Recorded at Etienne Conod’s noteworthy Sunrise Studios in Switzerland, which documented such acts as Henry Cow, Yello, LiLiPUT and Art Bears, Live at Sunrise Studios is an early recording for the studio, revealing a facility yet to find its footing. It’s a raw recording, particularly with the drums and the punishingly bright cymbals, that sounds better than a demo but not quite as polished as one might expect or desire.
The band’s keyboards—including Moog synths and a Mellotron—along with the complexity of its compositions immediately bring to mind prog powerhouses Yes and King Crimson. In particular, “Our Power” has a strong early ‘70s King Crimson vibe, with a Mellotron flute sound and a demeanor that can swiftly change from furious to wandering; its ramping tempo leads to a tempestuous ending, packing a wallop in just four minutes.
The album’s centerpiece is the 12-minute “Finale” (cheekily sequenced as the second of four tracks) with some rough and heavy guitar wailing and power chords mixed with lighter, more sensitive and playful elements, like a hopeful piano riff that unfurls its glistening patterns.

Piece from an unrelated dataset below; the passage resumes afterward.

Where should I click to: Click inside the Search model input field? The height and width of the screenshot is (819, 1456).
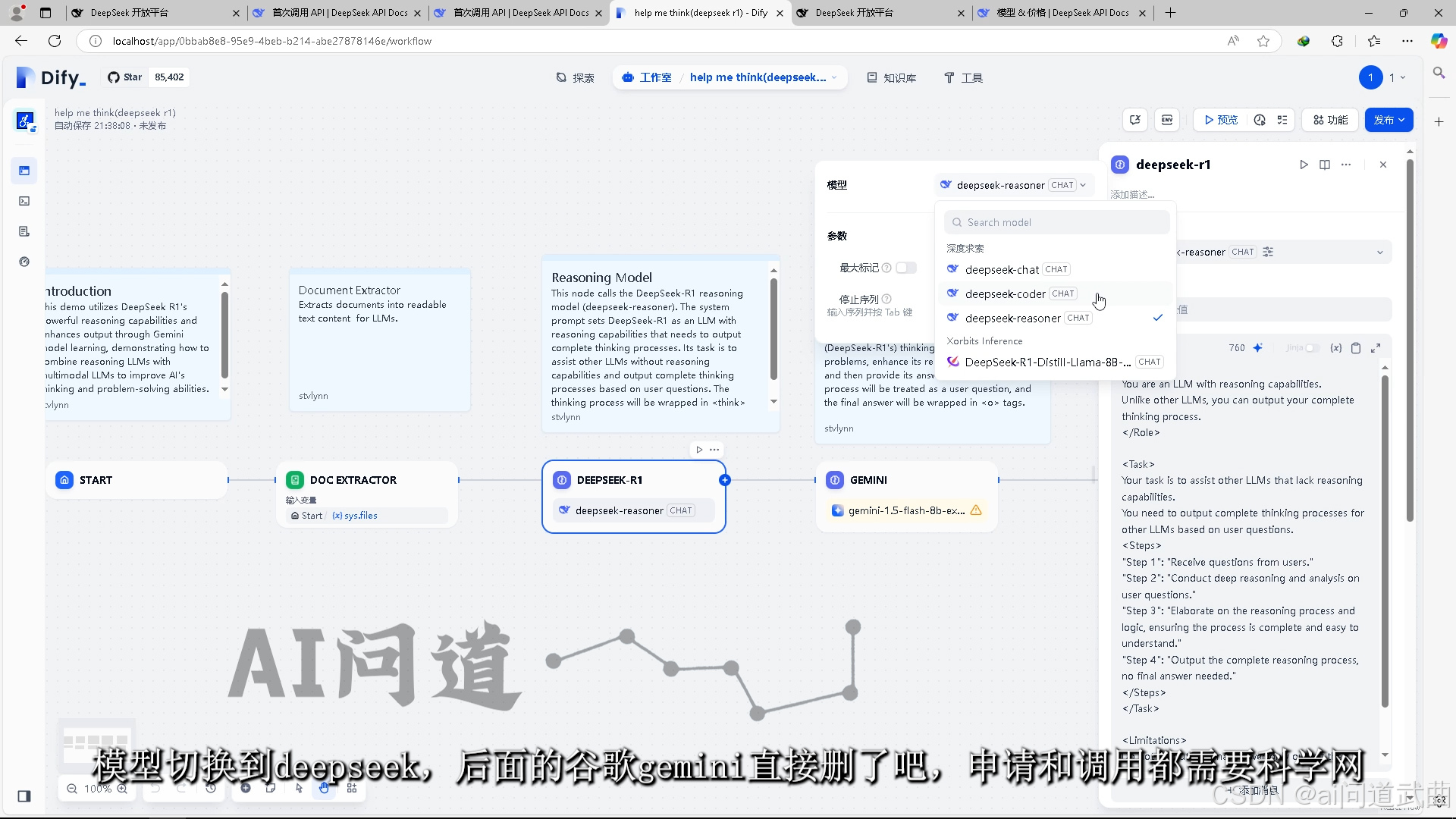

While the proper album is reissued on vinyl, it’s bundled with essentially another album’s worth of bonus tracks, available as digital downloads, that reveal the group’s ambitions for diverse approaches. For example, “Chinese Dragon” mixes its tight vamps with conspicuous synth wankery, while “Improvisations” has a strong Indian influence with sitar and tabla parts, along with vibraphone notes; then there’s the gentle drifting and graceful wooshing of a chorus-treated guitar on “Intermezzo.”
There is ample enthusiasm to cover a lot of territory by darting from one theme to the next, and one minor criticism is that these disparate pieces could be stitched together more elegantly sometimes—but then again, that’s part of Kedama’s spirit and delivery.